• _Problem_
Copy the rows below, substituting "screen-control assistant" for every instance of "GUI agent" and leaving everything else unchanged.

• _Source records_
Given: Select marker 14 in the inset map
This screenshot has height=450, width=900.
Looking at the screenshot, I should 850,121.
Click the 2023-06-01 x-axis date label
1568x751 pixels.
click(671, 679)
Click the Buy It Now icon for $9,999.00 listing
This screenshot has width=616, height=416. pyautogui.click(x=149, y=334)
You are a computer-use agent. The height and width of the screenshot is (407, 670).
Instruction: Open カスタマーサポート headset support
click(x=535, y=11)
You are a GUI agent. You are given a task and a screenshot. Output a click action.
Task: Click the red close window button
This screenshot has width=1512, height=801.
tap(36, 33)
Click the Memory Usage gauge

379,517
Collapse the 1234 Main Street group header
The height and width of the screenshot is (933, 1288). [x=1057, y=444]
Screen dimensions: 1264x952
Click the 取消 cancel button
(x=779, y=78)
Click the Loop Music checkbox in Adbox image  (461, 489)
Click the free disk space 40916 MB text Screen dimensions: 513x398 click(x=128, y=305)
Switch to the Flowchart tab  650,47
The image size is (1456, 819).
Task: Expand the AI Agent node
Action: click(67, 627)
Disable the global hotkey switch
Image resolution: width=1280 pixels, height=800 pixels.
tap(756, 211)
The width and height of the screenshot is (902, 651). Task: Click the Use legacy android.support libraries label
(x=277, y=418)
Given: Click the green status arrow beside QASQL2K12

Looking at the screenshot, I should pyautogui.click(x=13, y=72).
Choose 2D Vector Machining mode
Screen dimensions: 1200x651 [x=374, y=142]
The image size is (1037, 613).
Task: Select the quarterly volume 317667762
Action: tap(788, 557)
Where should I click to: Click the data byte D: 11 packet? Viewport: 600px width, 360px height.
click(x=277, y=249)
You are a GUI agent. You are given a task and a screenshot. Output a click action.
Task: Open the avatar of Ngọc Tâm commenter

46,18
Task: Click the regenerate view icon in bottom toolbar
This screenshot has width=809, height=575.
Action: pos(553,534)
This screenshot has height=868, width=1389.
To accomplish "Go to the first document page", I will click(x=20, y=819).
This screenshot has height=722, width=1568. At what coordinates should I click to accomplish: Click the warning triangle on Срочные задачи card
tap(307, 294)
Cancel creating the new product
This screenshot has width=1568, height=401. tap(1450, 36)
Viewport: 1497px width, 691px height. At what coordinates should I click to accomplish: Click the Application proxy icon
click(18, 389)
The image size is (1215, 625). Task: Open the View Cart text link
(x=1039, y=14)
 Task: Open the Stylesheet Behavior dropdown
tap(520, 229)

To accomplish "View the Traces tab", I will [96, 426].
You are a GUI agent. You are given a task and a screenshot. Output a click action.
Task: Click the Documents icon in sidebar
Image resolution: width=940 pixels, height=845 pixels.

• _Full output_
Given: Select marker 14 in the inset map
This screenshot has height=450, width=900.
Looking at the screenshot, I should 850,121.
Click the 2023-06-01 x-axis date label
1568x751 pixels.
click(671, 679)
Click the Buy It Now icon for $9,999.00 listing
This screenshot has width=616, height=416. pyautogui.click(x=149, y=334)
You are a computer-use agent. The height and width of the screenshot is (407, 670).
Instruction: Open カスタマーサポート headset support
click(x=535, y=11)
You are a screen-control assistant. You are given a task and a screenshot. Output a click action.
Task: Click the red close window button
This screenshot has width=1512, height=801.
tap(36, 33)
Click the Memory Usage gauge

379,517
Collapse the 1234 Main Street group header
The height and width of the screenshot is (933, 1288). [x=1057, y=444]
Screen dimensions: 1264x952
Click the 取消 cancel button
(x=779, y=78)
Click the Loop Music checkbox in Adbox image  (461, 489)
Click the free disk space 40916 MB text Screen dimensions: 513x398 click(x=128, y=305)
Switch to the Flowchart tab  650,47
The image size is (1456, 819).
Task: Expand the AI Agent node
Action: click(67, 627)
Disable the global hotkey switch
Image resolution: width=1280 pixels, height=800 pixels.
tap(756, 211)
The width and height of the screenshot is (902, 651). Task: Click the Use legacy android.support libraries label
(x=277, y=418)
Given: Click the green status arrow beside QASQL2K12

Looking at the screenshot, I should pyautogui.click(x=13, y=72).
Choose 2D Vector Machining mode
Screen dimensions: 1200x651 [x=374, y=142]
The image size is (1037, 613).
Task: Select the quarterly volume 317667762
Action: tap(788, 557)
Where should I click to: Click the data byte D: 11 packet? Viewport: 600px width, 360px height.
click(x=277, y=249)
You are a screen-control assistant. You are given a task and a screenshot. Output a click action.
Task: Open the avatar of Ngọc Tâm commenter

46,18
Task: Click the regenerate view icon in bottom toolbar
This screenshot has width=809, height=575.
Action: pos(553,534)
This screenshot has height=868, width=1389.
To accomplish "Go to the first document page", I will click(x=20, y=819).
This screenshot has height=722, width=1568. At what coordinates should I click to accomplish: Click the warning triangle on Срочные задачи card
tap(307, 294)
Cancel creating the new product
This screenshot has width=1568, height=401. tap(1450, 36)
Viewport: 1497px width, 691px height. At what coordinates should I click to accomplish: Click the Application proxy icon
click(18, 389)
The image size is (1215, 625). Task: Open the View Cart text link
(x=1039, y=14)
 Task: Open the Stylesheet Behavior dropdown
tap(520, 229)

To accomplish "View the Traces tab", I will [96, 426].
You are a screen-control assistant. You are given a task and a screenshot. Output a click action.
Task: Click the Documents icon in sidebar
Image resolution: width=940 pixels, height=845 pixels.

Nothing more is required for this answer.